Amtlich nüchtern heißt es im offiziellen Report von Bundesregierung und Bundestag: „Der Prozess der inneren Einheit Deutschlands ist noch nicht vollständig abgeschlossen.“ Schon klar, wissen wir alle. Doch es schmerzt, diese Feststellung im aktuellen Jahresbericht zum Stand der deutschen Einheit lesen zu müssen – 30 Jahre nach der Wiedervereinigung.
Wer den Fall der Mauer 1989, die ersten freien Wahlen in der DDR und die bald folgende Einführung der D-Mark mitverfolgen konnte, wer in der Nacht zum 3. Oktober 1990 am Brandenburger Tor in die Einheit reinfeierte – der hätte diesen Befund niemals für möglich gehalten. Anlass zur Resignation aber bietet er nicht.
Denn auch dies steht im Jahresbericht: Die Menschen in Deutschland waren Umfragen zufolge – kurz vor Corona – zufriedener als zu jedem anderen Zeitpunkt seit der Wiedervereinigung. Kein Wunder, den allermeisten geht es ja gut. Und Unterschiede bei Wohlstand und Wirtschaftsleistung gibt es nicht nur zwischen Ost und West. Vielmehr besteht in ganz Deutschland ein Gefälle zwischen boomenden und schwächelnden Regionen.

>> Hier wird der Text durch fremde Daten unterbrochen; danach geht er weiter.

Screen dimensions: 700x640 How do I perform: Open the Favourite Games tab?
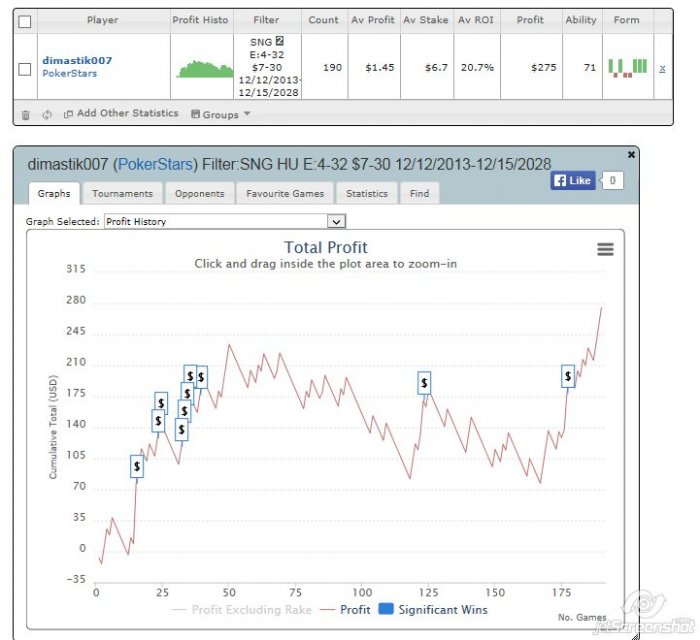point(285,194)
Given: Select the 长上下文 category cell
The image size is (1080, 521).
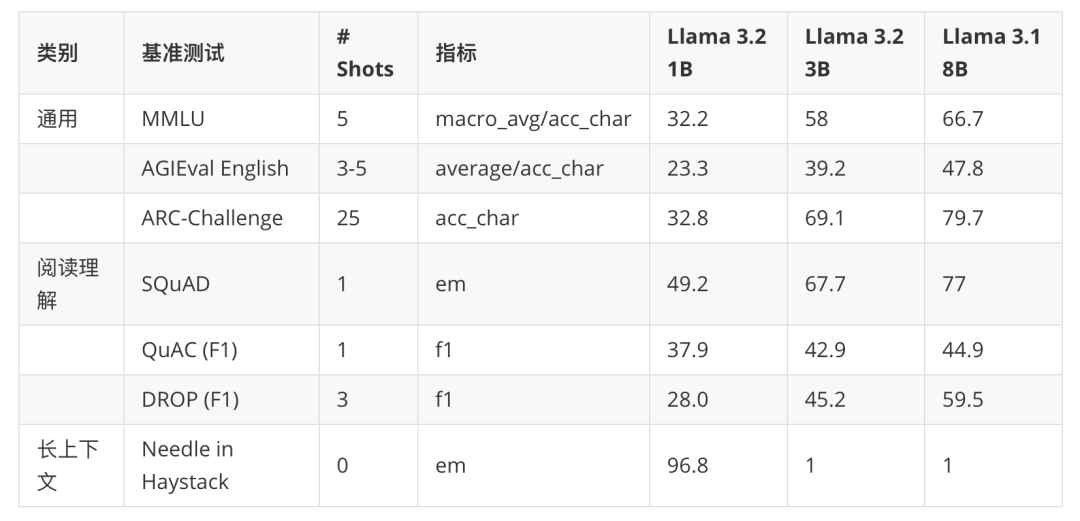Looking at the screenshot, I should tap(68, 466).
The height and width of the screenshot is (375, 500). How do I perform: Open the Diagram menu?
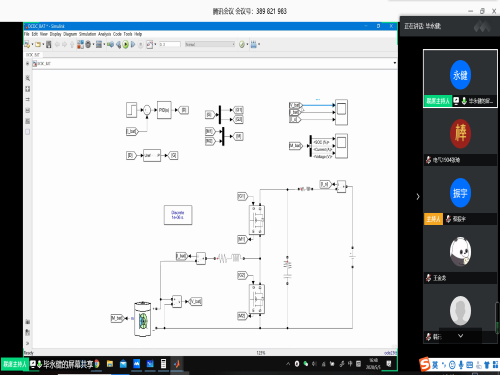point(70,34)
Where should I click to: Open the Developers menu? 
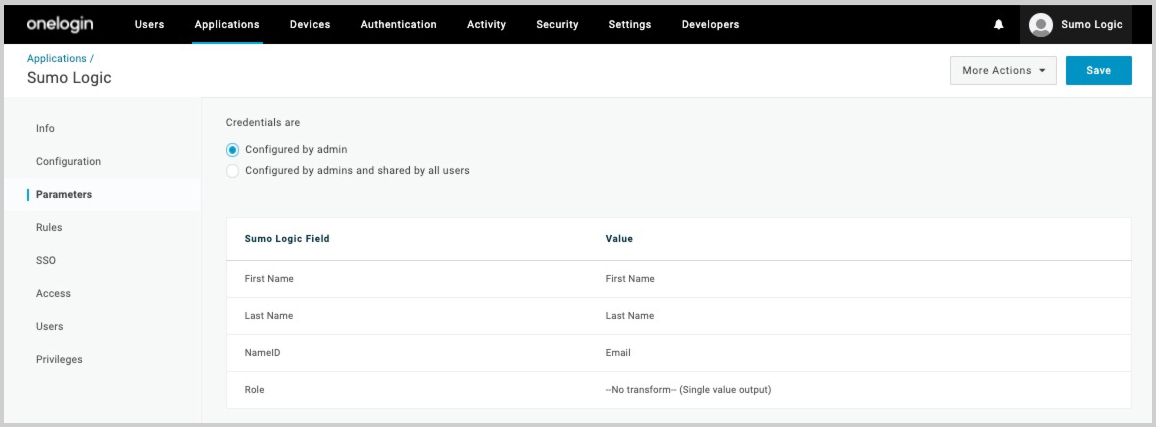(x=710, y=24)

Bedenklich allerdings ist die im Osten höhere, aber auch im Westen messbare Demokratie-Skepsis. Das Gegengift heißt Bildung.
Zur „inneren Einheit Deutschlands“ können wir übrigens alle beitragen. Mit mehr empathischem Interesse füreinander. Und mit mehr Stolz auf das, was in 30 Jahren alles erreicht worden ist!